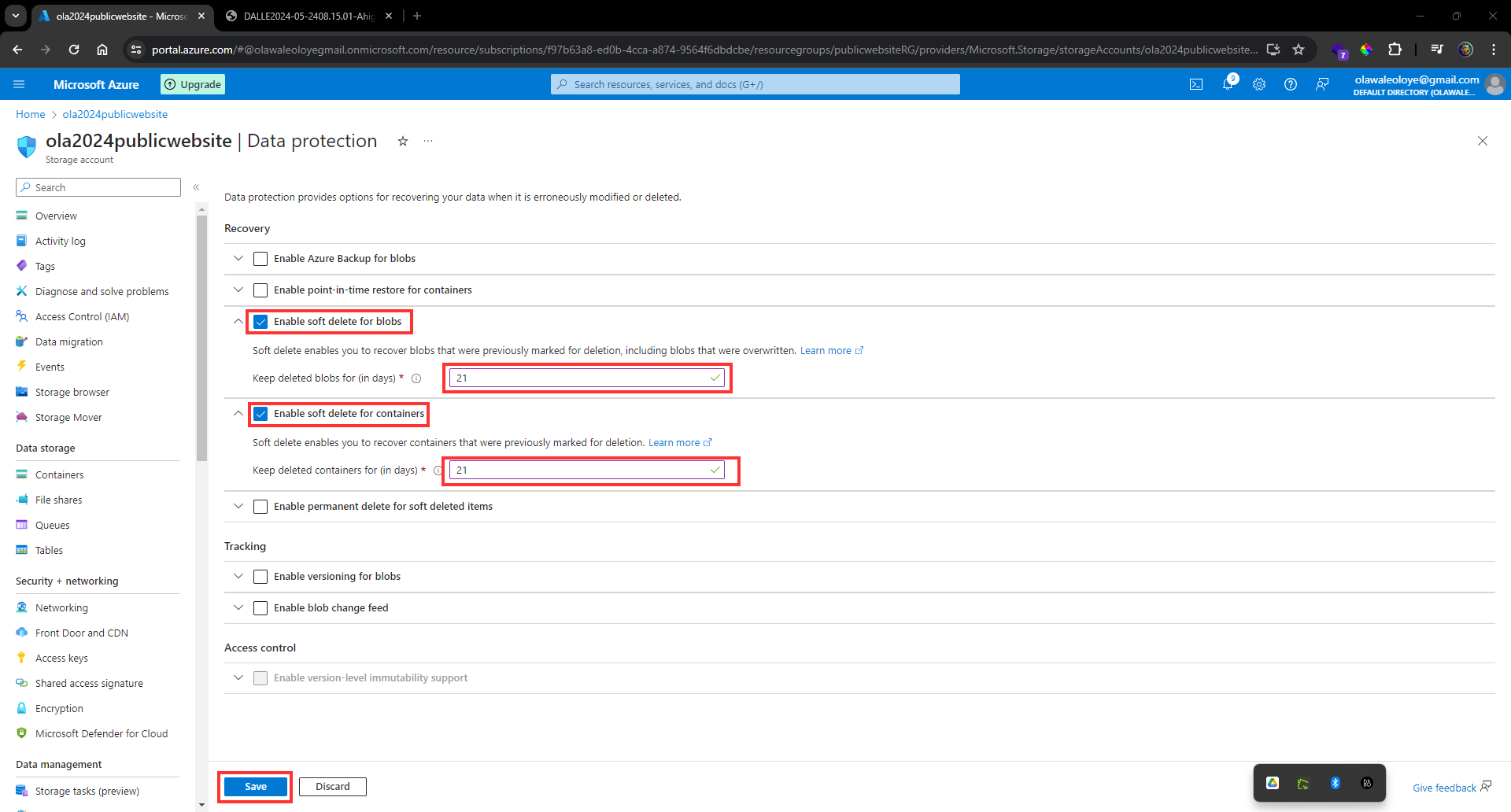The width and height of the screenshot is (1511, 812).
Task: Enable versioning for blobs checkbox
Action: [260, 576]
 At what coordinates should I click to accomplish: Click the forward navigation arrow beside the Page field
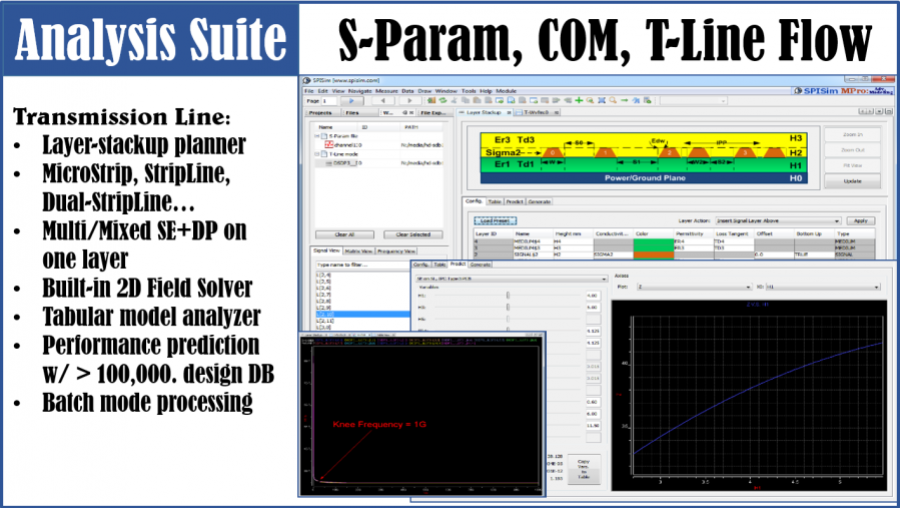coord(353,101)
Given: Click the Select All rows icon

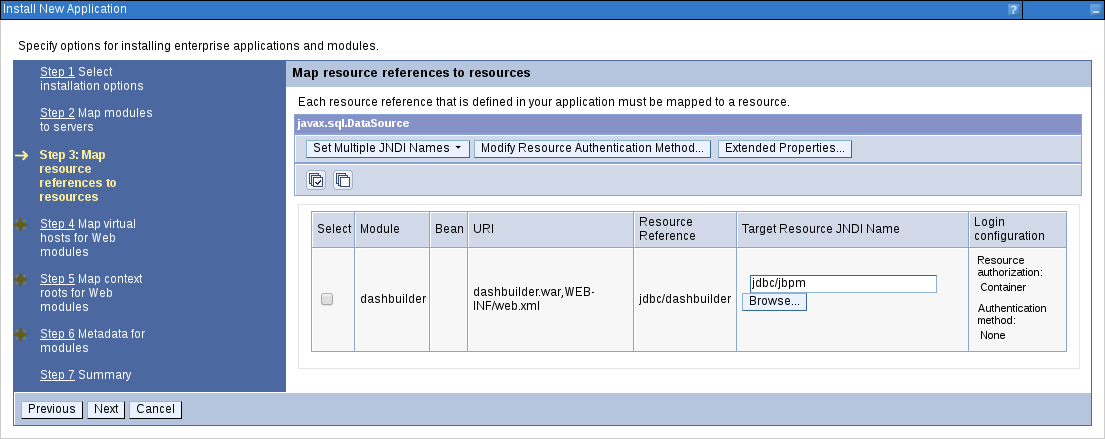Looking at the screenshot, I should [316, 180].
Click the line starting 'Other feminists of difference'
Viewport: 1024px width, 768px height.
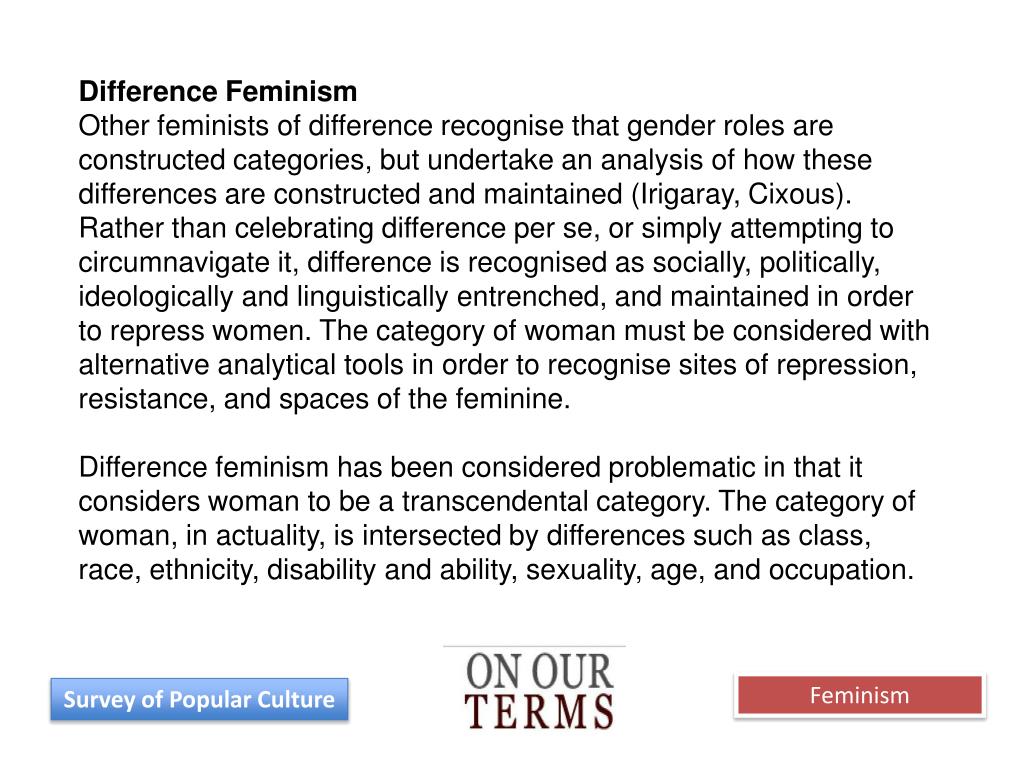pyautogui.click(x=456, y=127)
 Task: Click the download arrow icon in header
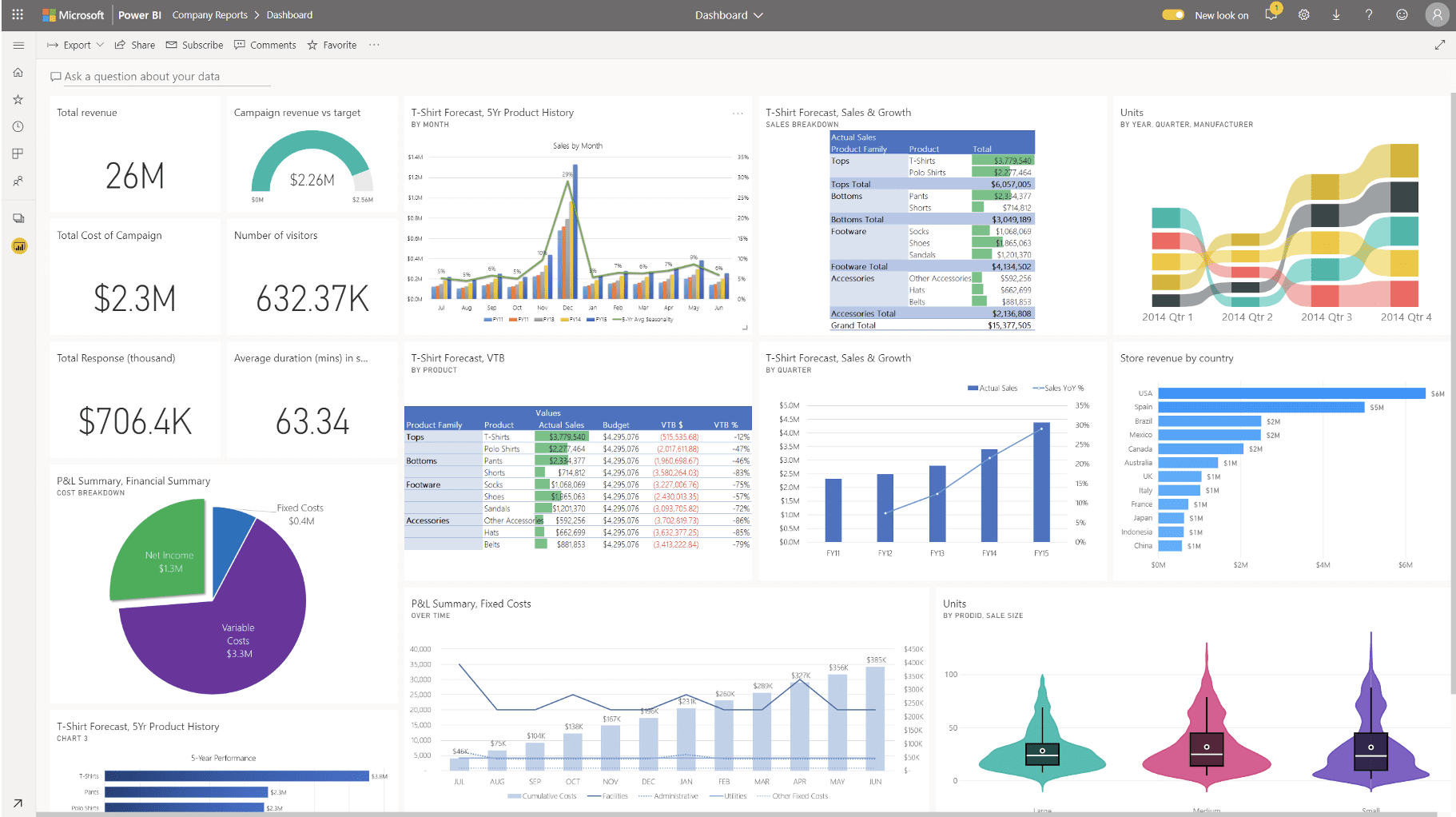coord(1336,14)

▬▬▬▬▬▬▬▬▬▬

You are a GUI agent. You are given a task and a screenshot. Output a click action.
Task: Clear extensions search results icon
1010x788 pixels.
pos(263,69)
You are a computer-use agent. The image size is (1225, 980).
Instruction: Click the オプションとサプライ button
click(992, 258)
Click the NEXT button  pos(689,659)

▬▬▬▬▬▬▬▬▬▬

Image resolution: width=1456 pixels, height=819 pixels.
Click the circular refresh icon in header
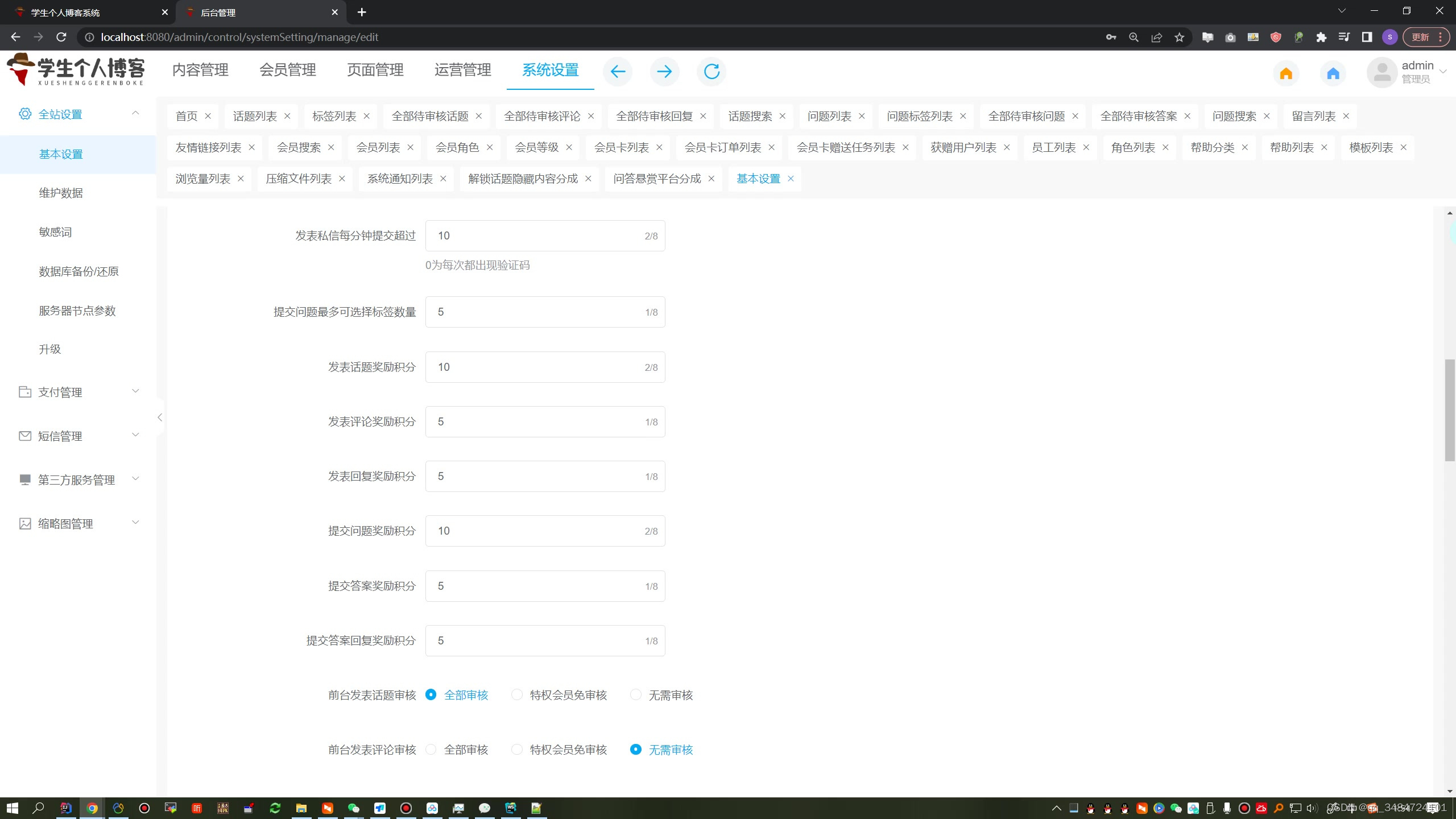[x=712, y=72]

▬▬▬▬▬▬▬▬▬▬

Replace "arrow" with "chevron" in the listing above, beginning at the line that has "The width and" and stopping after the line that has "coord(1336,14)". Leave everything else unchanged and omit the pictures.

The width and height of the screenshot is (1511, 812).
Task: Enable versioning for blobs checkbox
Action: [260, 576]
 At what coordinates should I click to accomplish: Click the forward navigation chevron beside the Page field
coord(353,101)
Given: Click the Select All rows icon

Looking at the screenshot, I should [316, 180].
Click the line starting 'Other feminists of difference'
Viewport: 1024px width, 768px height.
pyautogui.click(x=456, y=127)
 Task: Click the download chevron icon in header
coord(1336,14)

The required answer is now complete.